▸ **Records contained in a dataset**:
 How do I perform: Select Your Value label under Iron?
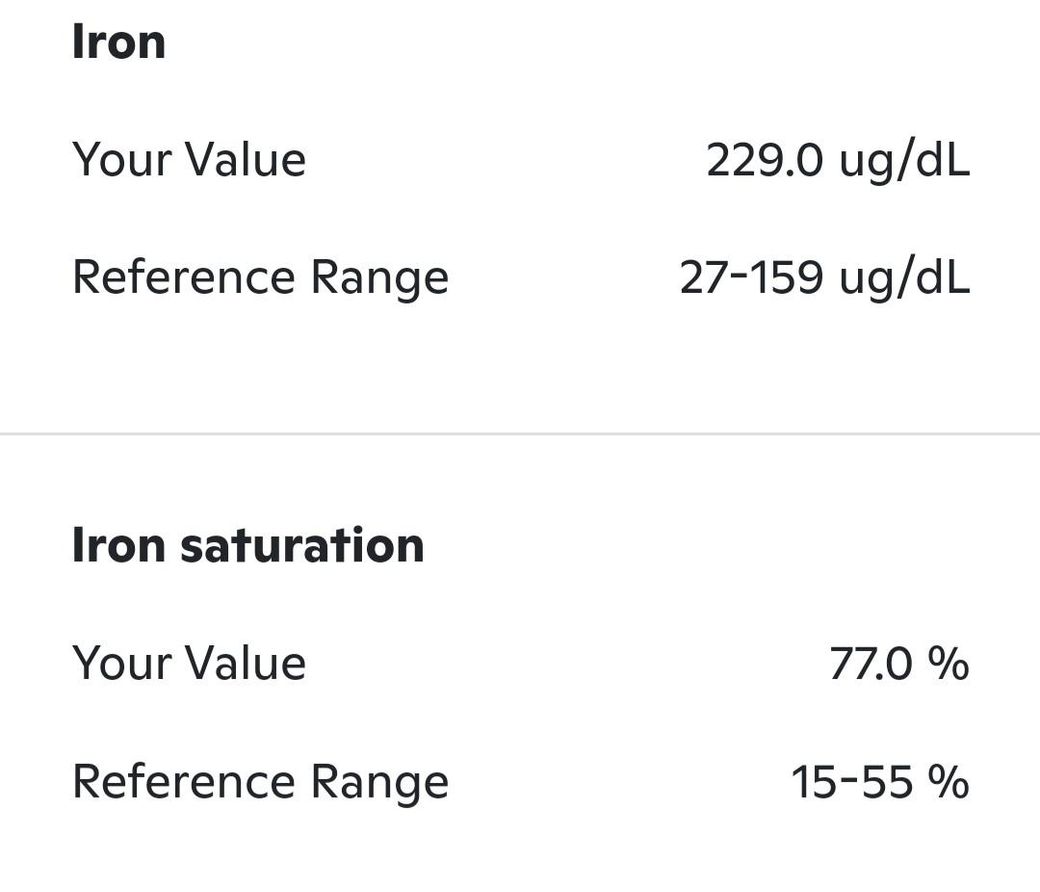pos(188,160)
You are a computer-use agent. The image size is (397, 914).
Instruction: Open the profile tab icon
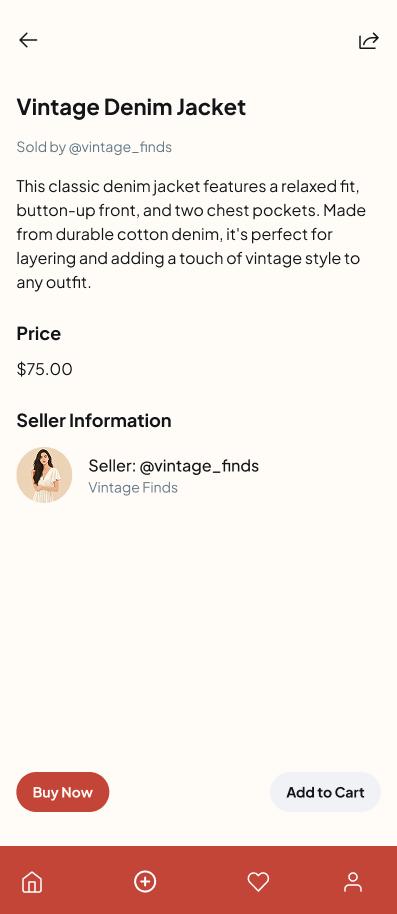(353, 882)
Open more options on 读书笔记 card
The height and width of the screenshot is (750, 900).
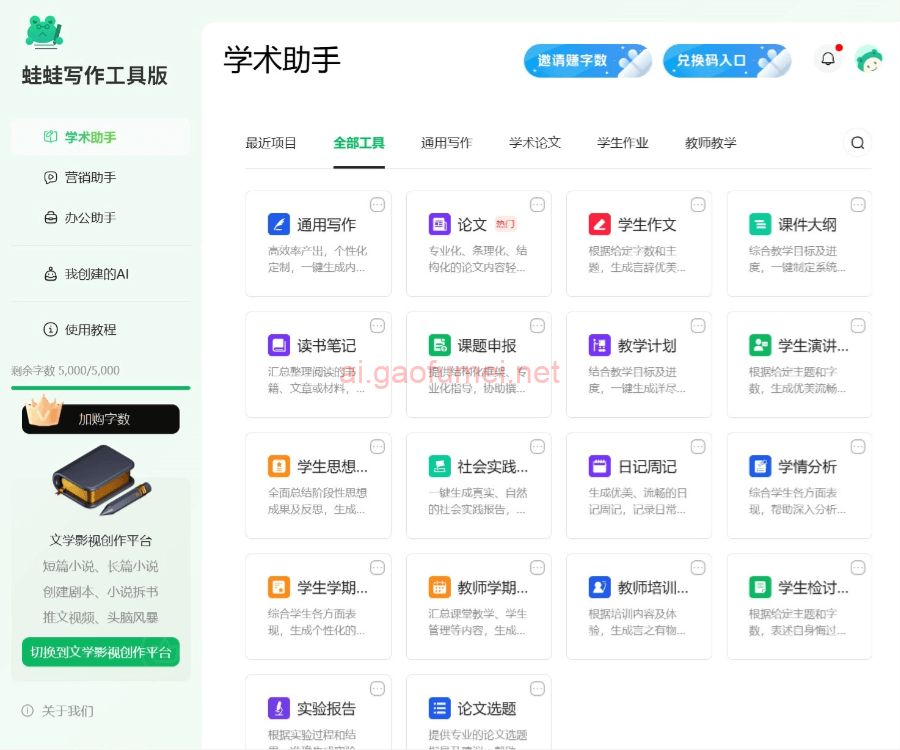point(377,326)
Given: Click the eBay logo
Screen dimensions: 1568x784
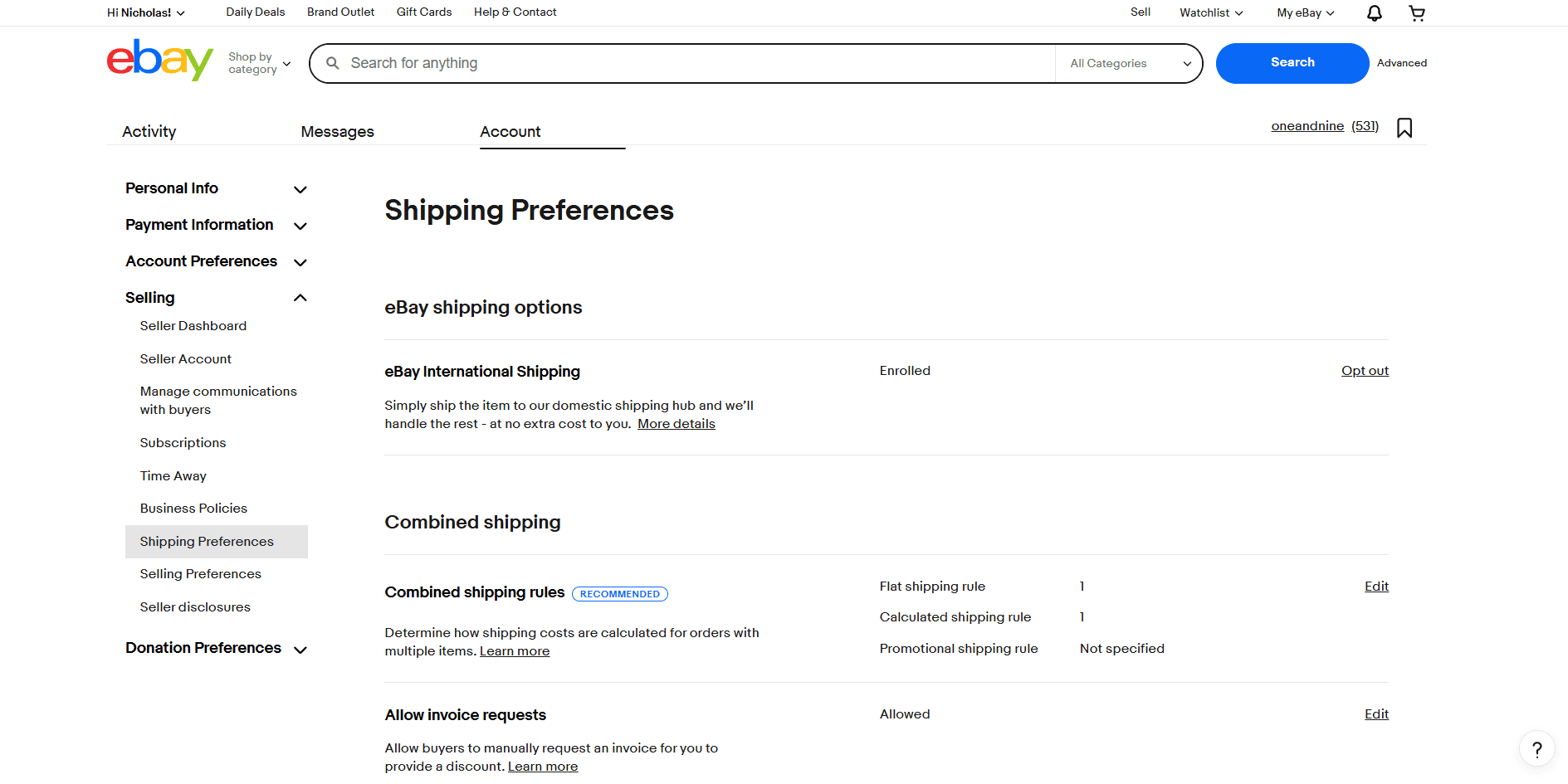Looking at the screenshot, I should coord(159,61).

▸ **Activity**:
An exact reprint of the records above is required, with all pictures left out.

▸ **Solution for this exercise**:
 How do I perform: Select Your Value label under Iron?
pos(188,160)
You are a computer-use agent. The image size is (397, 914).
Instruction: Open the profile tab icon
(353, 882)
Open more options on 读书笔记 card
The height and width of the screenshot is (750, 900).
point(377,326)
Given: Click the eBay logo
Screen dimensions: 1568x784
Looking at the screenshot, I should coord(159,61).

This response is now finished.